■ Excerpt provided:
My Take On Spell Lists and Spell Casters

I don’t watch much TV but one of the programmes I do like is The Good Wife. There is an episode called Goliath and David which centres around copyright and derivative works. Bear with, I going somewhere with this. In the TV programme one group of musicians had covered another artists song with permission, so that was fine but they had changed it considerable musically, the melody etc. A third group, a major TV station had then taken the derived work and used it in a TV show and then released it on iTunes and made $2.3Million dollars.

The TV lawyers argue back and forth with the defence for the TV network being that their song writer was inspired by the same original song and arrived at the same melody just by chance. The Judge at that point cannot possibly rule as to who was inspired by what and the story moves on.

Now does it not strike you as strange that four magicians, all of who have an interest in fire leave the guild/academy/their master with exactly the same spell, being Boil Water. To make it worse these four magicians come from very different places, races, cultures. One comes from Middle Earth, one from Shadow World, one from Shadowdale in Fearun and one from the world of Greyhawk but they still all only know the one boil water spell. If a similar melody in two different cover versions of a song is suspicious then what is going on here?

■ Goal 1: Offset the stretch of rows from the line containing "Click the Altimeter (hPa) axis title" through the end of the rows, both ends included. Rewrite every line in it, requests too, subtracting 53 from each coordinate in the answers.

■ Data for this task:

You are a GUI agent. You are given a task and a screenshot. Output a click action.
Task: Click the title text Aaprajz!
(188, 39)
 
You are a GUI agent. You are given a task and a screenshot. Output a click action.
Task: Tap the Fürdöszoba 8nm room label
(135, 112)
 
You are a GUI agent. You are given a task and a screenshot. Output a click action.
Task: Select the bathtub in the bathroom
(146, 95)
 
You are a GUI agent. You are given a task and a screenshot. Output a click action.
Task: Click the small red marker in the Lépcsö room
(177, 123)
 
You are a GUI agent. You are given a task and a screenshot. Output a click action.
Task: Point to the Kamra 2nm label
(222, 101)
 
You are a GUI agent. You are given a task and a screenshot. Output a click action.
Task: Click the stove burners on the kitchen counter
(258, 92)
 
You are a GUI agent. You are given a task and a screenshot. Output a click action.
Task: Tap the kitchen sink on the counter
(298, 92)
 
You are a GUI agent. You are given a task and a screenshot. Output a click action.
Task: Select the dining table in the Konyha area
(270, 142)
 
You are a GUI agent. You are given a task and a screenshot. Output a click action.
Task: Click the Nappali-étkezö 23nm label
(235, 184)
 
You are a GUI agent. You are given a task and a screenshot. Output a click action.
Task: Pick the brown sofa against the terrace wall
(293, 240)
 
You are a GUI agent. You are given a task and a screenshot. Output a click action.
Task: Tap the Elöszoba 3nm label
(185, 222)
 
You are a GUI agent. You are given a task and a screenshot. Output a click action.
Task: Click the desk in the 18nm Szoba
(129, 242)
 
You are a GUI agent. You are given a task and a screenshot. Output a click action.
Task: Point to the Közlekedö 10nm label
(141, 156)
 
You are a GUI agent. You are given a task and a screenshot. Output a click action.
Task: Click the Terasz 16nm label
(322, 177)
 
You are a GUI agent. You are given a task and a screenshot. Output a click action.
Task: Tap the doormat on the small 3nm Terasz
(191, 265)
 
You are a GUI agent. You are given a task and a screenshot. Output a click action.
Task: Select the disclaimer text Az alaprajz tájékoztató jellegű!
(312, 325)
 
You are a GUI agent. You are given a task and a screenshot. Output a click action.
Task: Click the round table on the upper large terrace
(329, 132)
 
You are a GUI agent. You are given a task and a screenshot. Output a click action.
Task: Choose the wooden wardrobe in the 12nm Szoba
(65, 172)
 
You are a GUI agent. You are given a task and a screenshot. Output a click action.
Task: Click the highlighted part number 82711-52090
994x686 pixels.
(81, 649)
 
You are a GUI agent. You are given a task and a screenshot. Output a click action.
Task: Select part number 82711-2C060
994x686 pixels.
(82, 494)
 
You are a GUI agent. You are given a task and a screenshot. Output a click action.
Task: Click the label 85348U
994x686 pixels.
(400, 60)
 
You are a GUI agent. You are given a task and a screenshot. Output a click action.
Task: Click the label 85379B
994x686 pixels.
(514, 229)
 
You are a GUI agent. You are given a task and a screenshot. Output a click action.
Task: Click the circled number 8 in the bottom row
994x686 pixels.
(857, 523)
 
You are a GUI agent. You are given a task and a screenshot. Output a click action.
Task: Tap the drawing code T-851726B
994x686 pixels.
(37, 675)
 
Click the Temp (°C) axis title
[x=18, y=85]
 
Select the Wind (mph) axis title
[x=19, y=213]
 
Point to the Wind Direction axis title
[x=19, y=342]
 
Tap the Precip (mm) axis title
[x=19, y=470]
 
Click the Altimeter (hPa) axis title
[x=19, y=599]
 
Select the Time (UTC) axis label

■ Goal 2: Duplicate the stretch of the post about spell lists and spell casters from "My Take On Spell" through "made $2.3Million dollars." with no changes.

■ Task response 1:
Click the Altimeter (hPa) axis title
[x=-34, y=546]
 
Select the Time (UTC) axis label

■ Task response 2:
My Take On Spell Lists and Spell Casters

I don’t watch much TV but one of the programmes I do like is The Good Wife. There is an episode called Goliath and David which centres around copyright and derivative works. Bear with, I going somewhere with this. In the TV programme one group of musicians had covered another artists song with permission, so that was fine but they had changed it considerable musically, the melody etc. A third group, a major TV station had then taken the derived work and used it in a TV show and then released it on iTunes and made $2.3Million dollars.